- Review by Eoin O'Donnell
American Animals is a film that, in a lot of ways, defies description, genre or convention. It deftly weaves comedy, drama and documentary into a package that is somehow coherent and thoroughly enjoyable. Whatever simplistic crime caper you might expect from the film, writer/director Bart Layton implores you to look past it to find a much richer, funnier and more thoughtful picture.
Evan Peters and Barry Keoghan star as the film’s dual protagonists, along with their characters’ real-life counterparts serving as the unreliable narrators that recount the story of their outrageous heist. Peters turns in an unpredictable, enticing performance in the vein of his more deranged characters from American Horror Story, and Dublin’s own Barry Keoghan continues what seems to be a hot streak of compelling emotional performances after last year’s Dunkirk and Killing of a Sacred Deer. Rounding out the cast are Blake Jenner, Jared Abrahamson and Ann Dowd, all of whom turn in exceptional performances, alongside their real-life counterparts in documentary-style inserts which are often comedic but also surprisingly powerful.

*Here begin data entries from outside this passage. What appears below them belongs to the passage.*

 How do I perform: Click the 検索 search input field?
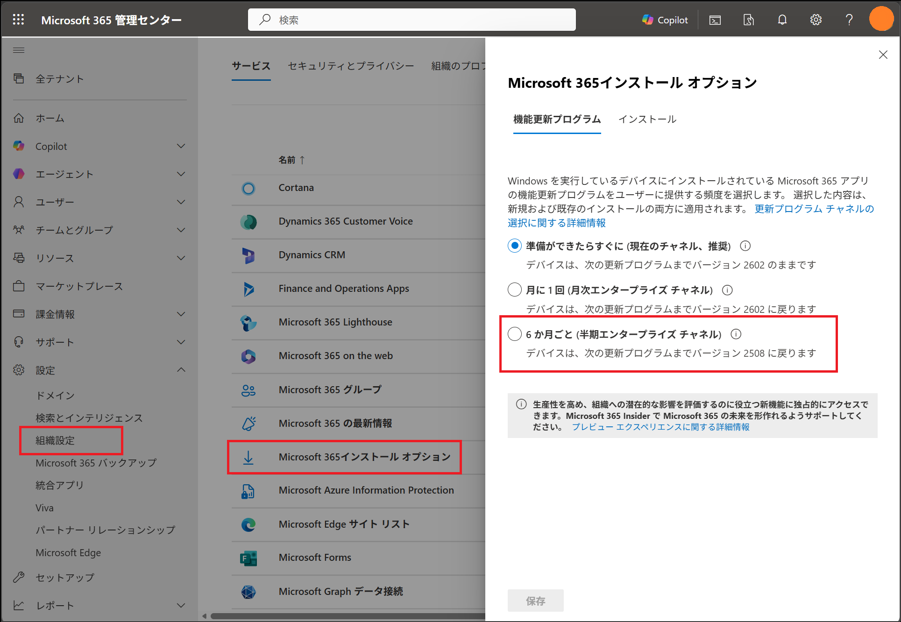click(x=411, y=20)
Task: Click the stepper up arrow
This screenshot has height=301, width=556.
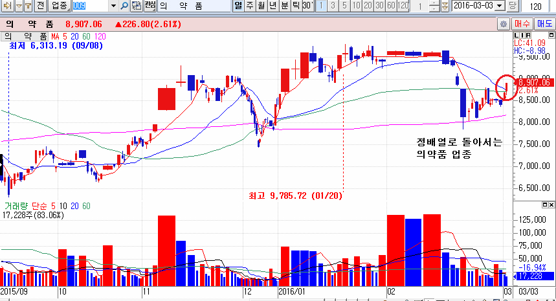Action: pyautogui.click(x=434, y=3)
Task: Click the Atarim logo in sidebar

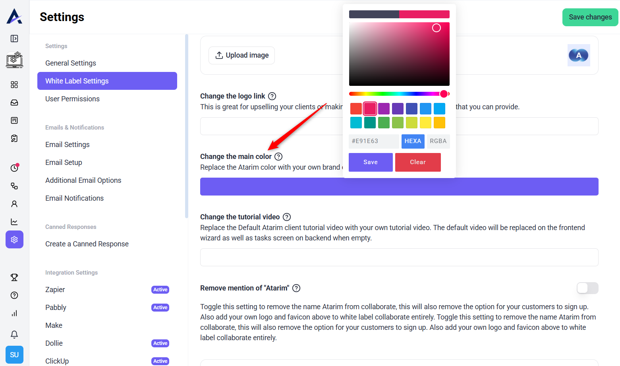Action: click(x=14, y=16)
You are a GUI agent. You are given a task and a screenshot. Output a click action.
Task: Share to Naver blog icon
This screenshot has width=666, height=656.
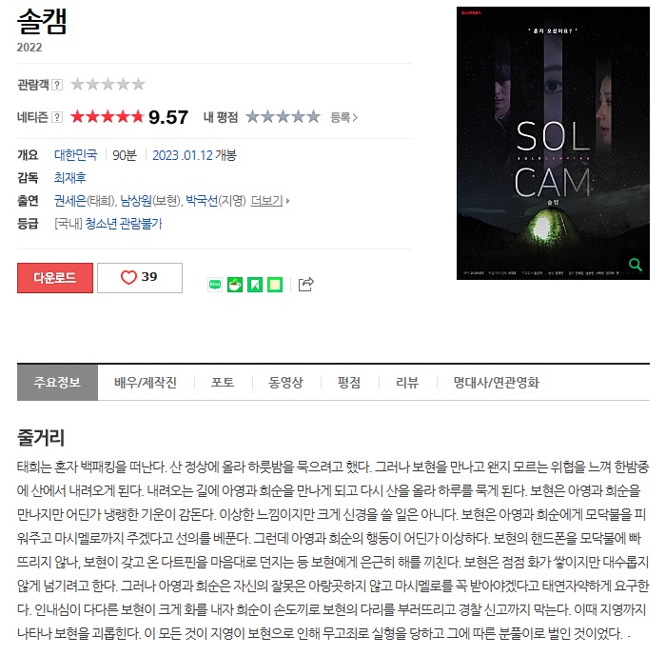tap(215, 285)
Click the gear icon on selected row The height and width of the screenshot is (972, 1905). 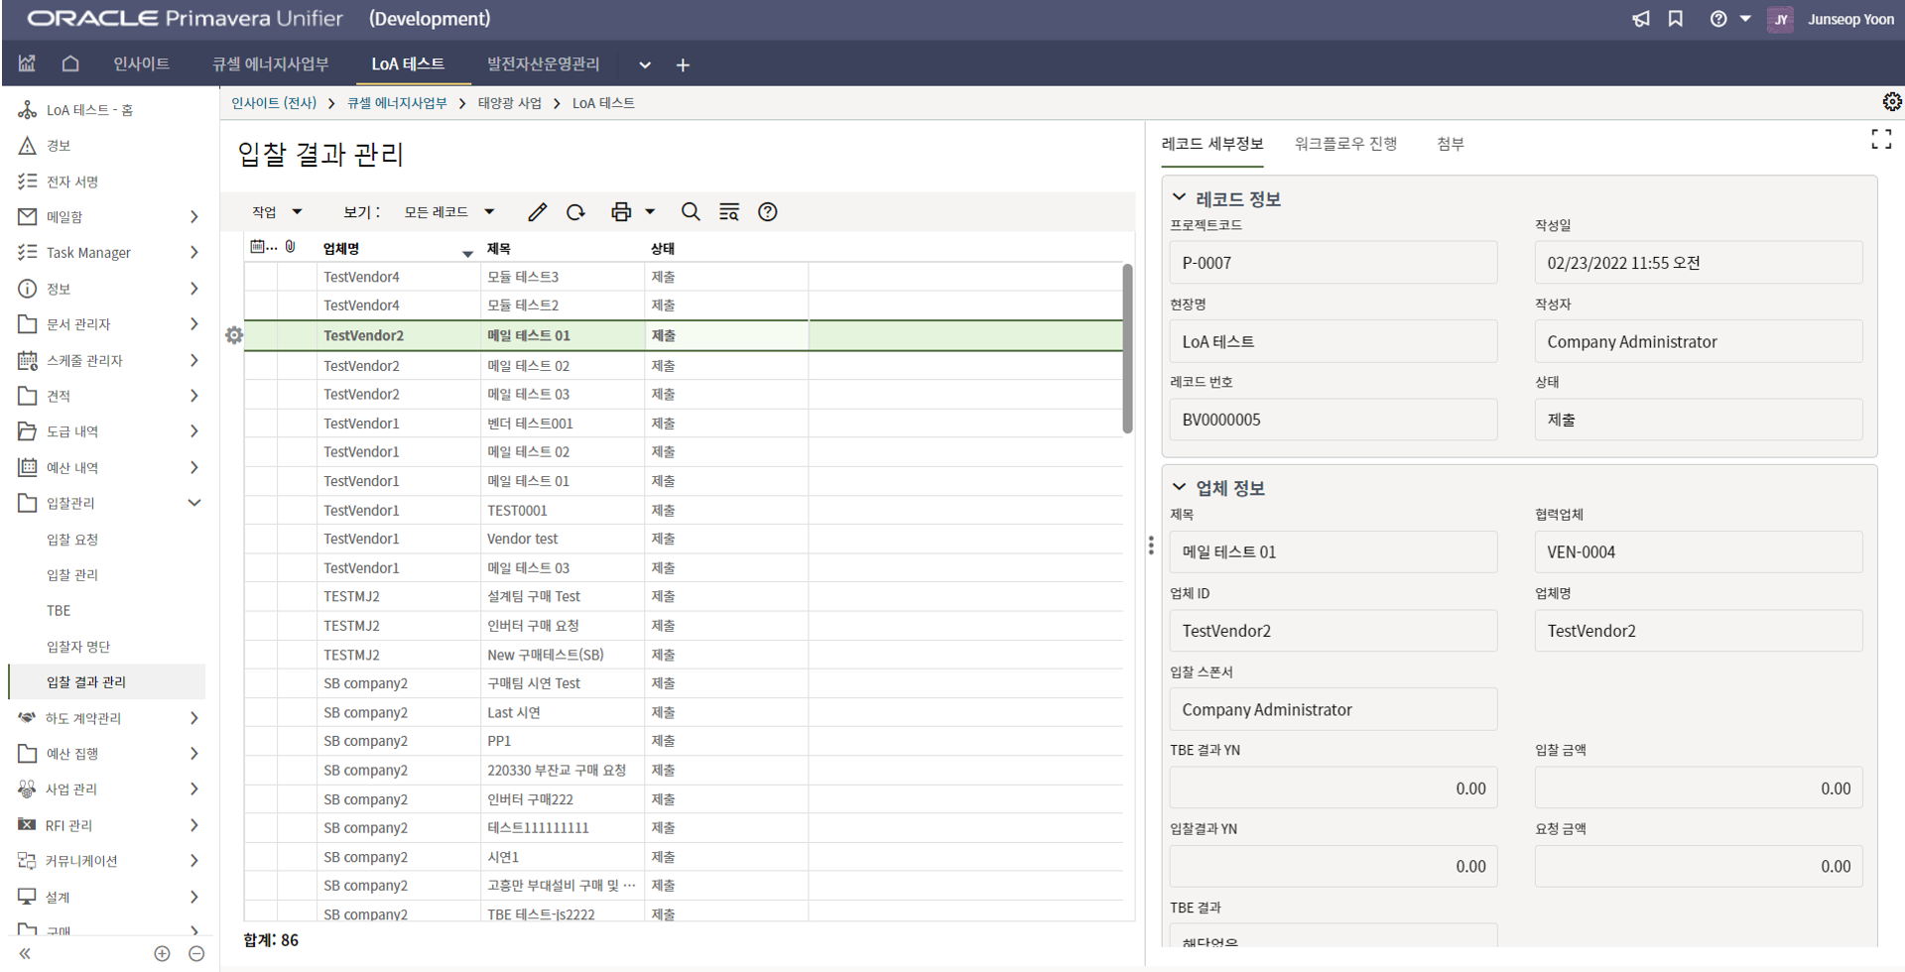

The chemistry between Keoghan, Peters and their co-stars feels completely natural and it’s a pleasure to watch unfold. The group’s antics and interactions are more Breakfast Club than Ocean’s 11. The film manages to combine the unreal, far-fetched story beats of a heist film with the tone, look and feel of a coming-of-age drama. The teens, battling the boredom of college and struggling to find their place in the world, make for a set of unique, relatable protagonists with more to connect to than the garden-variety criminals that ordinarily fill out the heist film template.
The film, as well, is perfectly aware of this, drawing on and playing with the tropes of the genre, going as far as a montage of the main characters watching the ‘essentials’ of heist movies to prepare, and riffing on the codenames of Reservoir Dogs’ titular thieves. The film is lined with the soundscape of the sixties and seventies, the soundtrack packed to the brim with the classic songs of the same heist films that inspired so much of American Animals. The film does an excellent job of paying respect to the mainstays of crime cinema, whilst still injecting enough originality to create its very own flavour of heist film. Layton’s documentary-making experience is also put to remarkably good use, bringing the larger-than-life story down to earth with the words of the perpetrators themselves.
For those both familiar and unfamiliar with the details of the heist that makes up the narrative centrepiece of the film, Layton’s script continually toys with and subverts the audience’s expectations and preconceptions about the crime. The film takes a swift, yet natural turn from light-hearted caper to incredibly tense thriller, sharp comedic beats mix with intense, stressful stretches of pure tension. What should be a severe case of tonal whiplash somehow comes together in a coherent and satisfying way.
In a refreshing fusion of old and new, American Animals is a film that toys with your nostalgia and keeps you guessing to ultimately stand alone as its own accomplishment. Layton’s feature film debut comes together as an achievement maybe even more impressive than the heist that inspired it.